= MultiProcessor Specification =

Open standard for x86 multi-processors

The MultiProcessor Specification (MPS) for the x86 architecture is an open standard describing enhancements to both operating systems and firmware, which will allow them to work with x86-compatible processors in a multi-processor configuration. MPS covers Advanced Programmable Interrupt Controller (APIC) architectures.

Version 1.1 of the specification was released on April 11, 1994.
Version 1.4 of the specification was released on July 1, 1995, which added extended configuration tables to improve support for multiple PCI bus configurations and improve expandability.

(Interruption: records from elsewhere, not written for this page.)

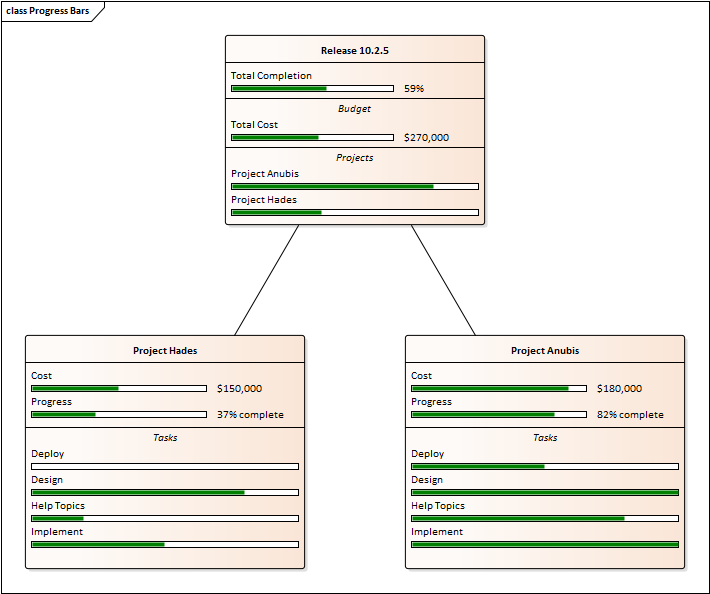
Task: Select the empty Deploy bar in Project Hades
Action: (x=165, y=466)
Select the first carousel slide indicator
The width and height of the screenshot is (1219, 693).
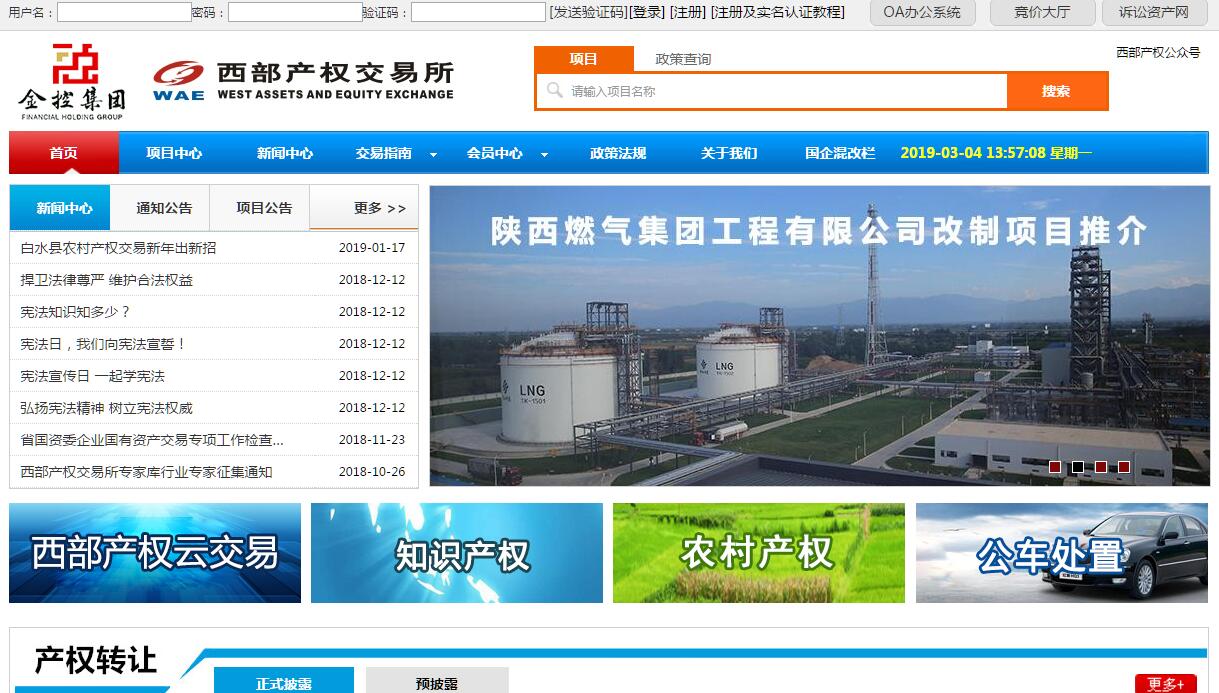(x=1055, y=467)
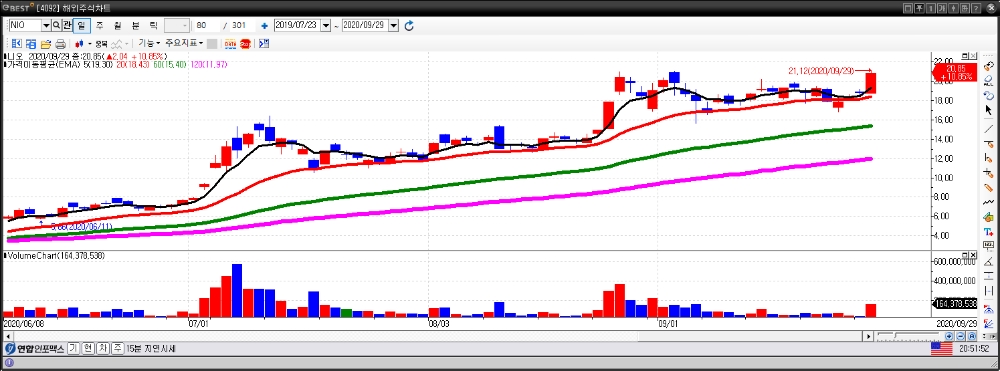Expand the NIO ticker symbol dropdown
Image resolution: width=1000 pixels, height=371 pixels.
click(46, 25)
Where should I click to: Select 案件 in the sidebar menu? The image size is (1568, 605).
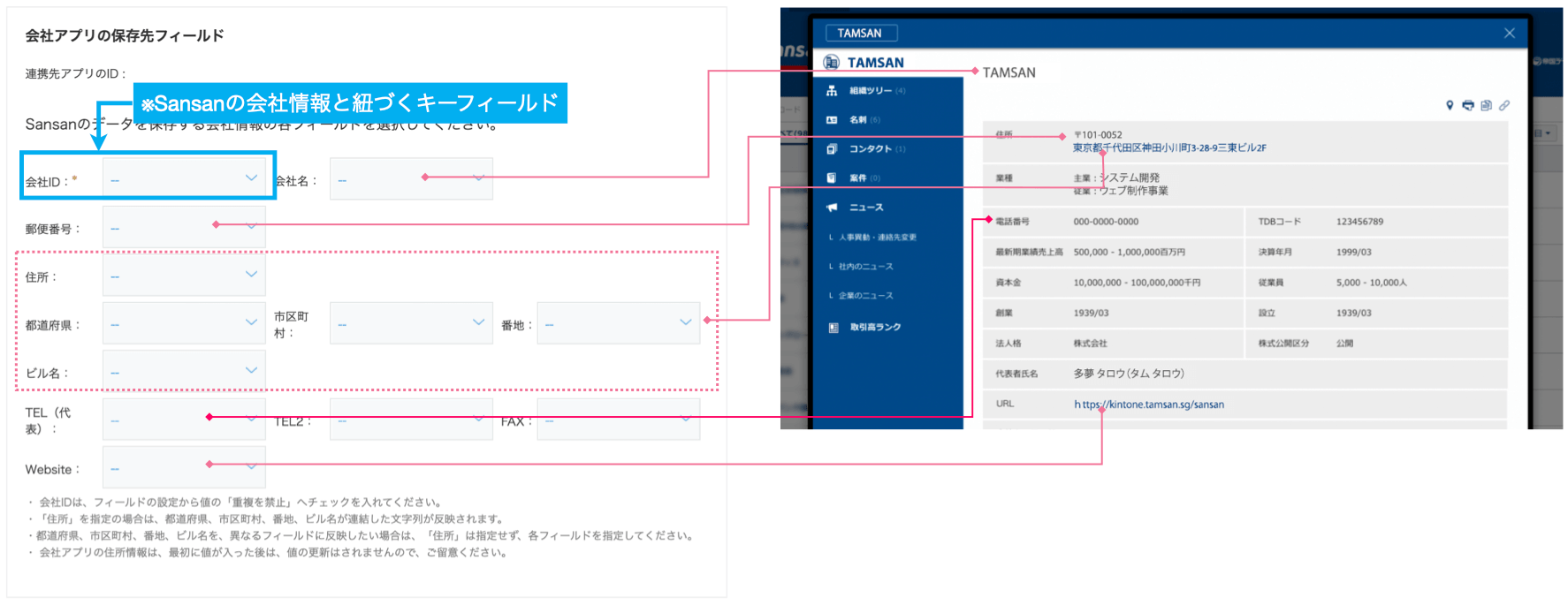point(857,178)
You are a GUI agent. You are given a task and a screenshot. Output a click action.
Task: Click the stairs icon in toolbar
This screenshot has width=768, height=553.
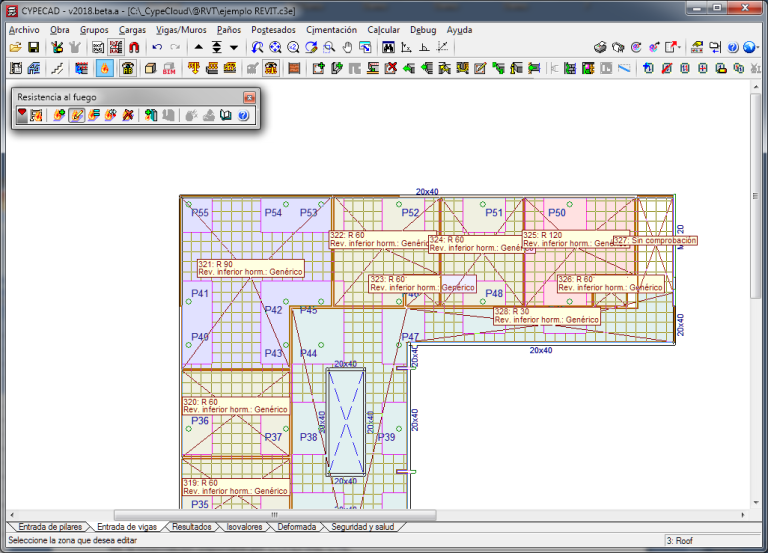coord(56,69)
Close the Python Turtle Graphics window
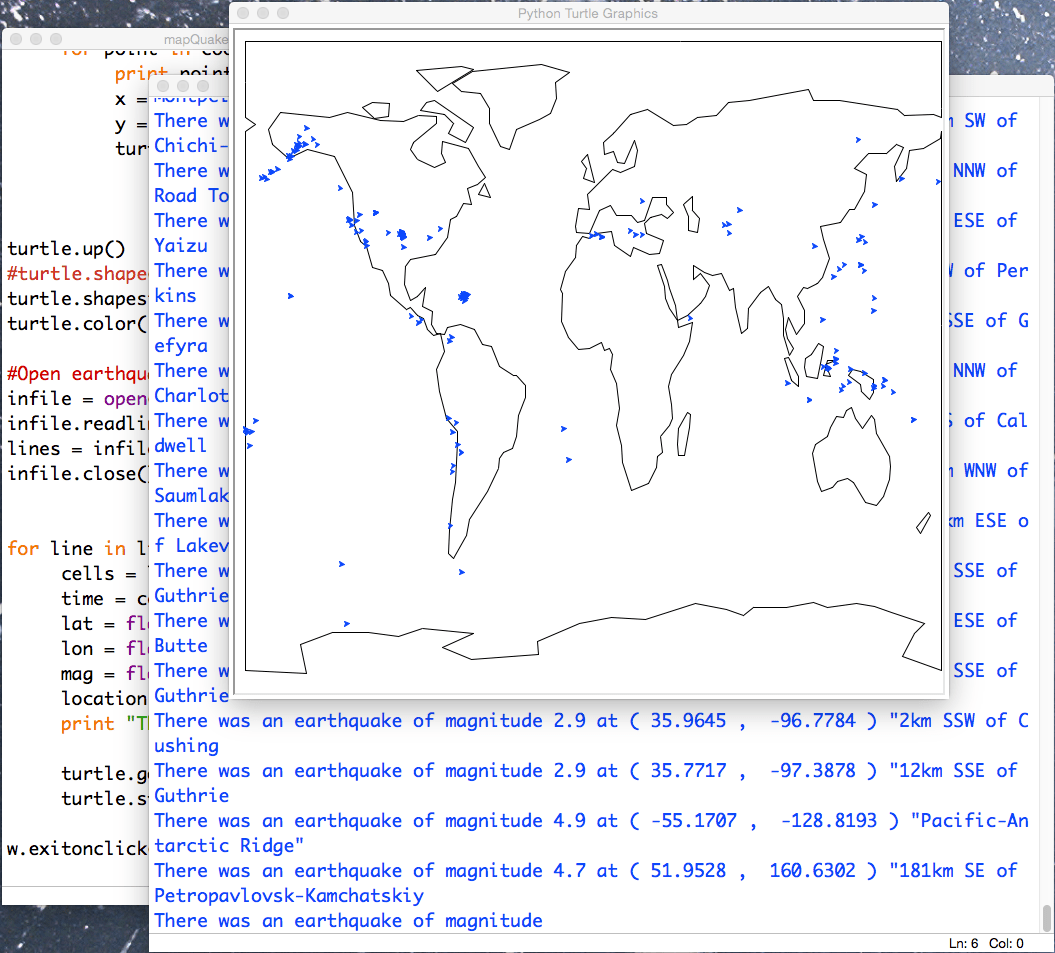This screenshot has height=953, width=1055. (x=243, y=13)
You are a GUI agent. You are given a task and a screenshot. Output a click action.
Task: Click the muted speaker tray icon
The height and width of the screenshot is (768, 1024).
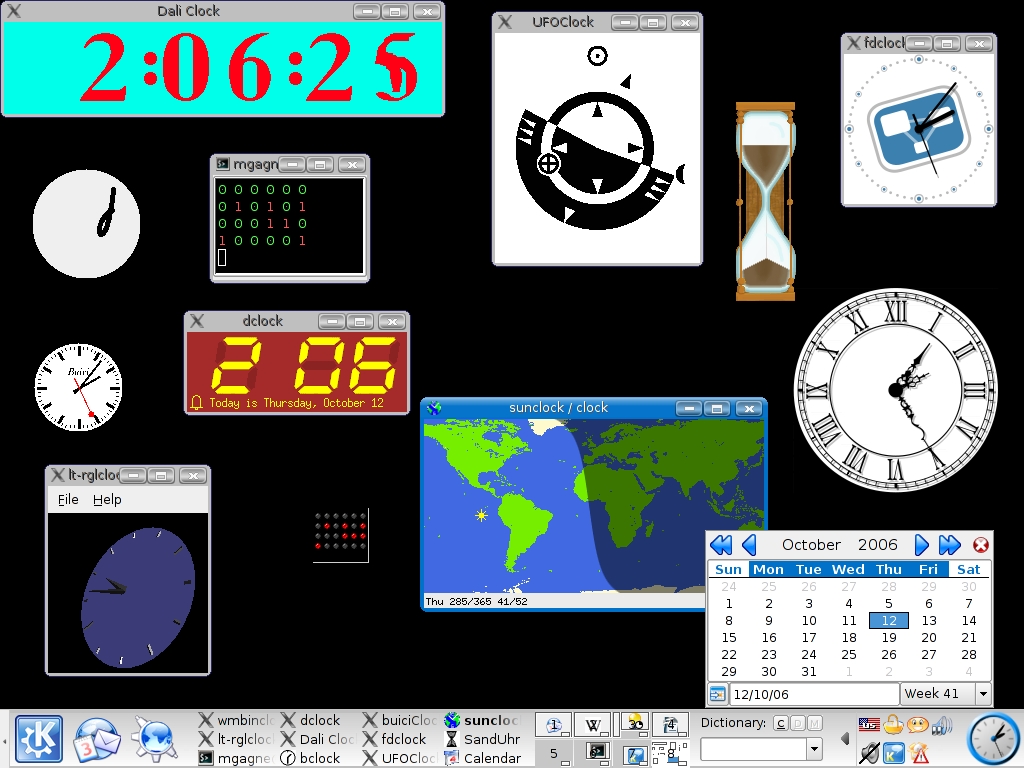[869, 752]
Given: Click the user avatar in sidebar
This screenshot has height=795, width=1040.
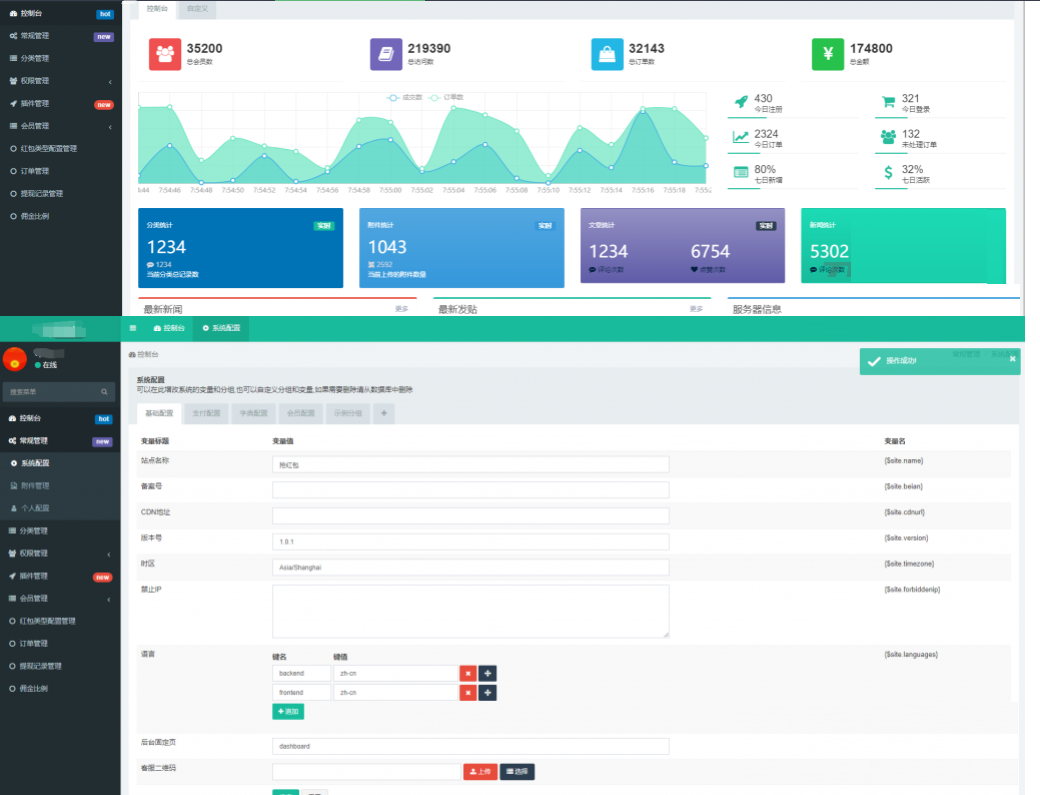Looking at the screenshot, I should pos(15,359).
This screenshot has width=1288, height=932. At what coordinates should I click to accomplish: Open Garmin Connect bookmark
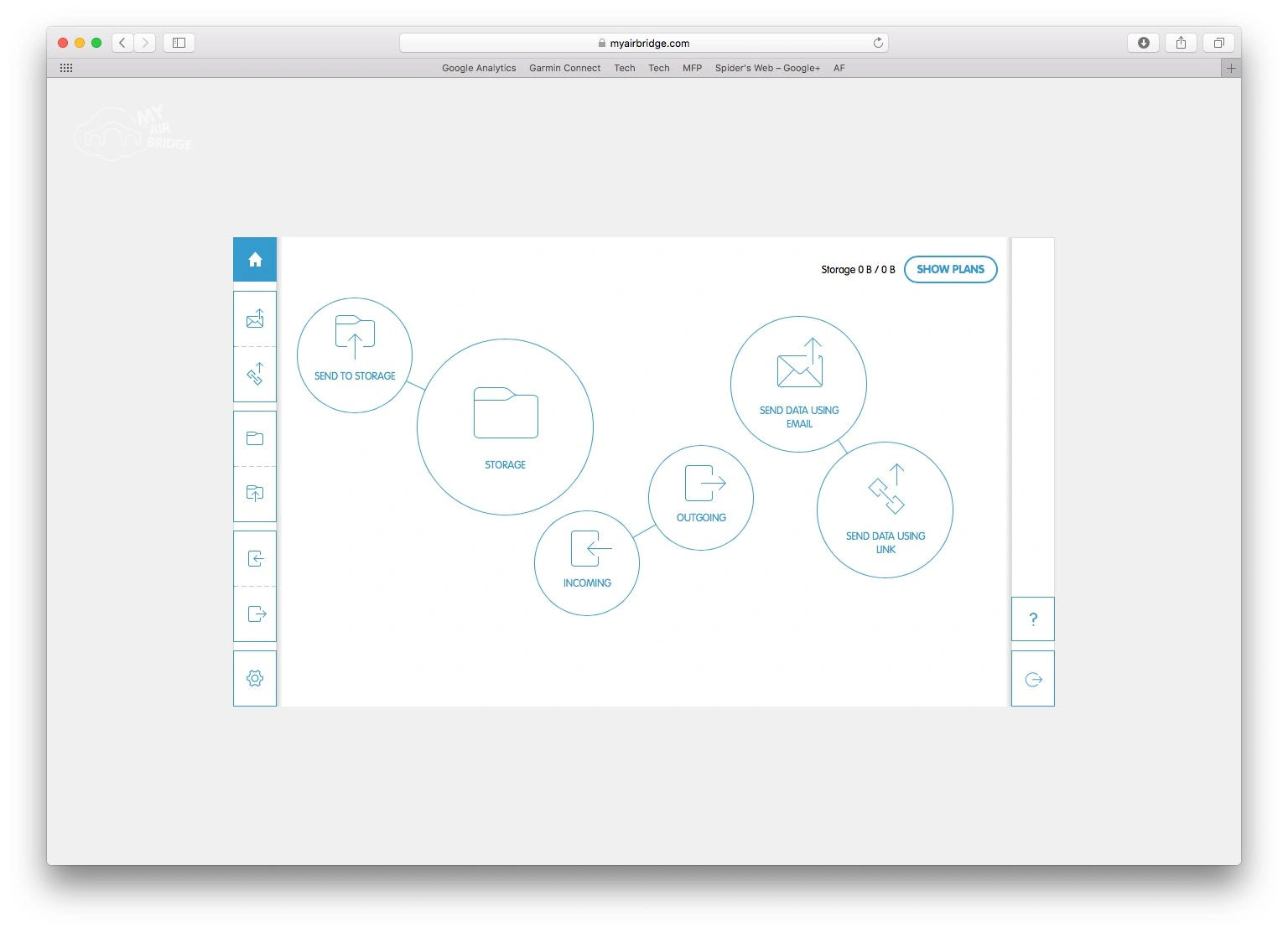[x=564, y=68]
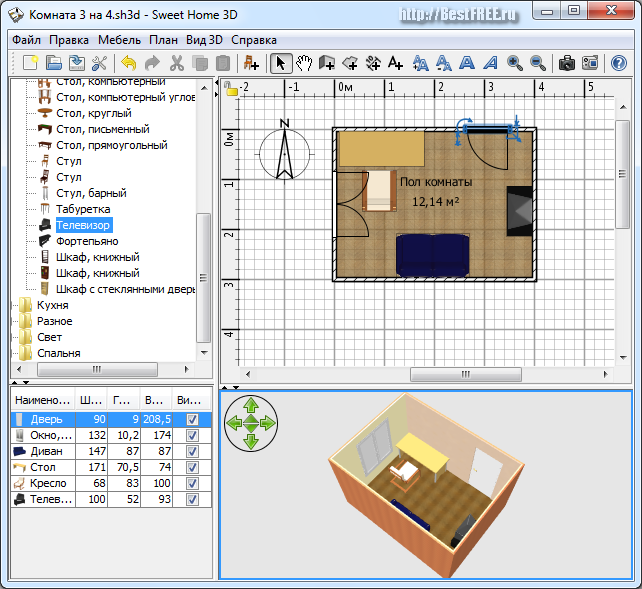The height and width of the screenshot is (589, 642).
Task: Activate the pan hand tool
Action: point(305,63)
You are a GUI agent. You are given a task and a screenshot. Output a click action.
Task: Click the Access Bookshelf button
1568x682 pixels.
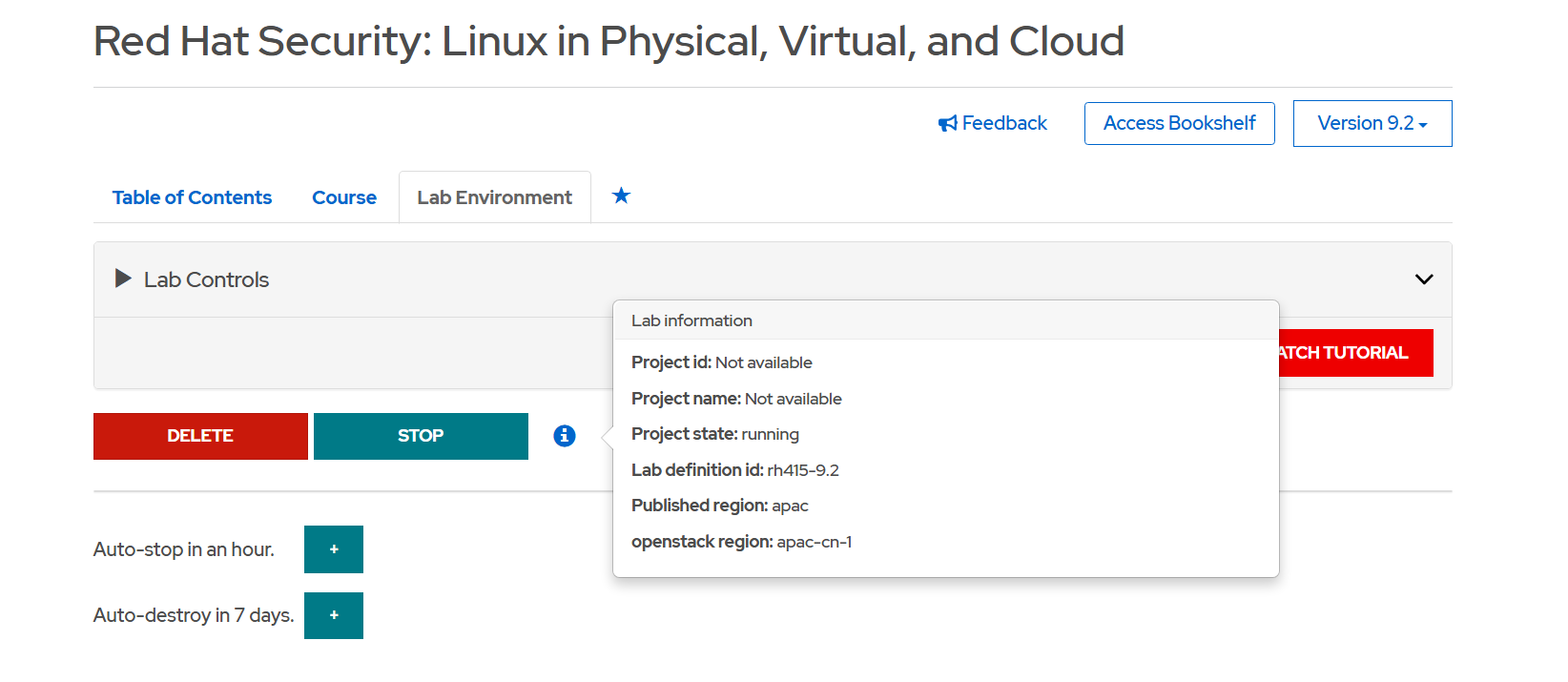coord(1179,124)
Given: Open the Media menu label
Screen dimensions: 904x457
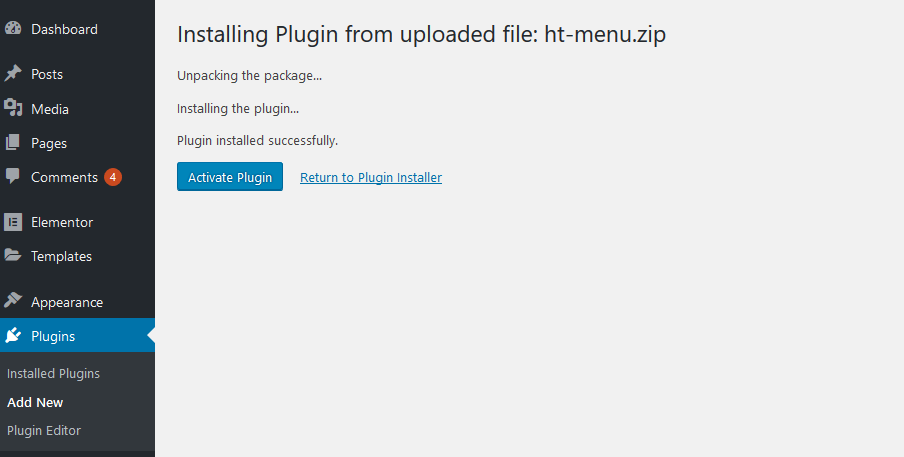Looking at the screenshot, I should click(50, 109).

The Linux kernel and FreeBSD are known to support the Intel MPS.
Windows NT 4.0 is known to support MPS 1.1 and, through later Service Packs, also MPS 1.4. Windows 2000 or higher are known to support MPS 1.4.
OS/2 is known to support MPS 1.1 only.
Mac OS X is known to support MPS 1.4 only.

There is a utility called 'mptable' which can be used to examine the MPS table on motherboards.

Since most newer machines support Advanced Configuration and Power Interface (ACPI) which subsumes the MPS functionality, MPS has for the most part been supplanted by ACPI. MPS can still be useful on machines or with operating systems that do not support ACPI.